Haugen played and started in 70 games for the Virginia Tech Hokies, missing only four games during her four seasons in Blacksburg. In her sophomore season in 2021, she helped Virginia Tech to its first NCAA tournament match win in four years, providing an assist in the first round against Ohio State. She started every game and led the team in minutes played during her junior and senior seasons.

==Club career==
===North Carolina Courage===

After going undrafted in the 2024 NWSL Draft, Haugen joined the North Carolina Courage as a non-roster invitee in the 2024 preseason. In June, she played for the Courage–sponsored team at the Soccer Tournament at WakeMed Soccer Park, helping reach the final. On July 16, she signed her first professional contract with the Courage, a national team replacement deal for the length of the 2024 Paris Olympics. On August 27, one week after being waived, she re-signed with the team for the 2024 FIFA U-20 Women's World Cup.

===Tampa Bay Sun===
On February 6, 2025, USL Super League club Tampa Bay Sun announced that the club had signed Haugen ahead of the spring portion of the league's inaugural season. She made her professional debut two days later, starting and playing the full 2–2 draw against Fort Lauderdale United. On May 10, she scored her professional goal and assisted Cecilie Fløe in a 3–0 win against Lexington. On June 14, she started and played 87 minutes in the inaugural USL Super League final, which Tampa Bay won 1–0 over Fort Lauderdale United through an extra-time goal by Cecilie Fløe.

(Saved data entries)
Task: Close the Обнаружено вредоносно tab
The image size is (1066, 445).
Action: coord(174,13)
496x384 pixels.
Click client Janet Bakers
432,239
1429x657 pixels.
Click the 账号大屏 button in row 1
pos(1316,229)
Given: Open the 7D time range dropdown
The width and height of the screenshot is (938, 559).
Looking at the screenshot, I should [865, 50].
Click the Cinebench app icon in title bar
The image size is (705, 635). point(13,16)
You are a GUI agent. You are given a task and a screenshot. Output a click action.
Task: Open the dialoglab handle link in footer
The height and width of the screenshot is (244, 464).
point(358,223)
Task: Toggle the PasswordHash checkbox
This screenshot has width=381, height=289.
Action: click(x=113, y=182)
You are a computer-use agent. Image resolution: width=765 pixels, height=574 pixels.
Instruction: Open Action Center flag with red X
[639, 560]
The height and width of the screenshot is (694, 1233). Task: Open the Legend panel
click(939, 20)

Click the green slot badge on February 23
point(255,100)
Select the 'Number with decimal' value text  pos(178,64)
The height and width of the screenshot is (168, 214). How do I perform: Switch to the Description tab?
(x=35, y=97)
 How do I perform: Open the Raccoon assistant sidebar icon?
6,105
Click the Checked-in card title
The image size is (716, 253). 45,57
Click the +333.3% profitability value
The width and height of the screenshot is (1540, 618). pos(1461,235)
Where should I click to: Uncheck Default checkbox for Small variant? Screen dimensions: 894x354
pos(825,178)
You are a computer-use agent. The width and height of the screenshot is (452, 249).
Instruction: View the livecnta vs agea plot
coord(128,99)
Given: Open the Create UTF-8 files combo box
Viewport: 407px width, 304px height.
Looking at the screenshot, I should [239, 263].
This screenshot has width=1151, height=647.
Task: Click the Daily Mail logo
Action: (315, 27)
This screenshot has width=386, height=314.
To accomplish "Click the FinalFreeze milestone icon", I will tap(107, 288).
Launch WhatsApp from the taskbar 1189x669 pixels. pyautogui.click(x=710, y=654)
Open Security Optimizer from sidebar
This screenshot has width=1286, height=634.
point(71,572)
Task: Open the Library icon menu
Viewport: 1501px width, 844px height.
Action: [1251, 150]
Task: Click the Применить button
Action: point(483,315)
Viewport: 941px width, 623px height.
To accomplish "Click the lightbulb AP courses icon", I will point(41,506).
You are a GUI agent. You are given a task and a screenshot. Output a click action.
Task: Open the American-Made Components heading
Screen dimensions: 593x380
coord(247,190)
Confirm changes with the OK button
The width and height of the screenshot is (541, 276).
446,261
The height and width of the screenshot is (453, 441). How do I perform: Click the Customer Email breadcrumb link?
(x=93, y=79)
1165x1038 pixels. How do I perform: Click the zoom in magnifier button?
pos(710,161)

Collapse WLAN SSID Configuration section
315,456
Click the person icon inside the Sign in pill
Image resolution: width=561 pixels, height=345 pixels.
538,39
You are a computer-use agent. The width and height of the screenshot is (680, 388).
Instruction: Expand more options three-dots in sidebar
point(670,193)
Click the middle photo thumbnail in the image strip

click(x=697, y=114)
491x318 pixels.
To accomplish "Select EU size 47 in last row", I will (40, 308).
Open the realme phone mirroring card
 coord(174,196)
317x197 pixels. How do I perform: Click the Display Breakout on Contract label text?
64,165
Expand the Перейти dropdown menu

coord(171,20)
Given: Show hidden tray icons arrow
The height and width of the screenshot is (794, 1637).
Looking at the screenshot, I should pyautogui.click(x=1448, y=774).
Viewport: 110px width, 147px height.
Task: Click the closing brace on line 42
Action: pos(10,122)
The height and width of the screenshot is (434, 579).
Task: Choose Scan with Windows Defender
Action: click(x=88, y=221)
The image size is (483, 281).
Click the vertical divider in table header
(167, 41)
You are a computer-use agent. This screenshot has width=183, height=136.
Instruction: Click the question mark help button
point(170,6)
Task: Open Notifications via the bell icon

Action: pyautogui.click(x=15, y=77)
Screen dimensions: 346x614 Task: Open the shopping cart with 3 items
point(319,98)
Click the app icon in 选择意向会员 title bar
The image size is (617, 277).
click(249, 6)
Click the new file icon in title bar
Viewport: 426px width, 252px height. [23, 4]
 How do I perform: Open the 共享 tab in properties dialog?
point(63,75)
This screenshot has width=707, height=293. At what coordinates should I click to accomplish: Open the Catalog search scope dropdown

**PROBLEM SET:**
- a) Using the passage on Haugen's career, decide whether each statement agrees with it, answering yes or no and quoting the words that decide it: (i) Haugen missed only four games across her four seasons at Virginia Tech; (ii) Haugen was selected in the 2024 NWSL Draft; (iii) Tampa Bay won the inaugural USL Super League final in regulation time.
- b) Extend the passage on Haugen's career past its final sentence.

**RESULTS FOR EACH TASK:**
- a)
(i) Yes: "missing only four games during her four seasons in Blacksburg"
(ii) No: "After going undrafted in the 2024 NWSL Draft"
(iii) No: "through an extra-time goal by Cecilie Fløe"

- b)
In her second season in Florida, Haugen started in 10 of her 17 appearances as Tampa Bay finished second-to-last in the Super League standings. On June 17, 2026, the Sun announced Haugen's departure from the club after one-and-a-half years of service.

==International career==

Haugen has United States and Norwegian citizenship. She began representing Norway in youth international matches at the under-16 level. In October 2019, she was invited to training camp with the United States under-18 team but chose instead to join the Norway under-19 team for 2020 UEFA Women's Under-19 Championship qualification. She appeared in all three matches and helped hold all three opponents scoreless as Norway topped its qualification group, but the subsequent rounds of the tournament would be cancelled due to the COVID-19 pandemic. In January 2020, she captained the Norway under-18 team in a friendly tournament held in the United States. She debuted for the Norway under-23 team in a friendly in October 2021.

==Personal life==

Haugen is the oldest of three children born to a Norwegian father and an American mother. Her father, Nils, played semi-professional soccer in his home country before moving to the United States at age 21, while her mother, Micki, played field hockey in college at Radford. Haugen often visited Norway with her family in the summer growing up.